Nel 1959 i due Paesi, divenuti indipendenti, stipularono un accordo sul razionamento degli 84 miliardi cubi di acqua annui d’acqua del fiume, assegnandone 55,5 a favore del Cairo che con l’accordo tra Nasser e l’Urss poi terminò la diga di Assuan (1970).
L’Etiopia, parte non contraente di questi trattati, iniziò a valutare la possibilità di costruire una diga sul Nilo ma venne frenata negli anni dalla guerra civile, con il rovesciamento dell’imperatore Haile Selassie da parte del governo militare del Derg di Menghistu, e dal conflitto dell’Ogaden con la Somalia. Il progetto fu così avviato da Meles Zenawi nel 2010.

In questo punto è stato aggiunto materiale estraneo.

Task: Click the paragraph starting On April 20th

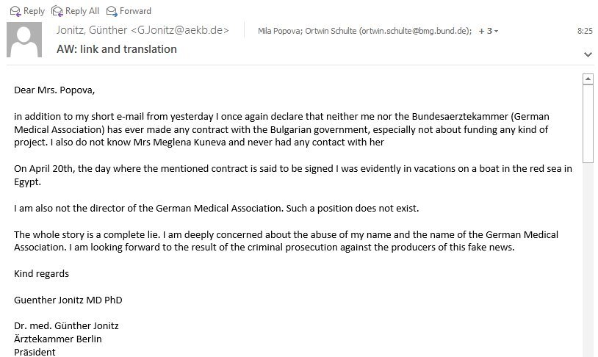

Il 26 febbraio scorso Washington e il Cairo hanno stilato un accordo, rifiutato dall’Etiopia, sul riempimento del bacino della diga e sulla quantità d’acqua che dovrebbe trattenere. Il negoziato si è bloccato, la tensione è salita e Trump non ha perso l’occasione per ripetere che Al Sisi è il suo dittatore preferito, aggiungendo che era lui «il meritevole del premio Nobel per la pace», non il premier etiope. Ecco in che mani è la superpotenza mondiale.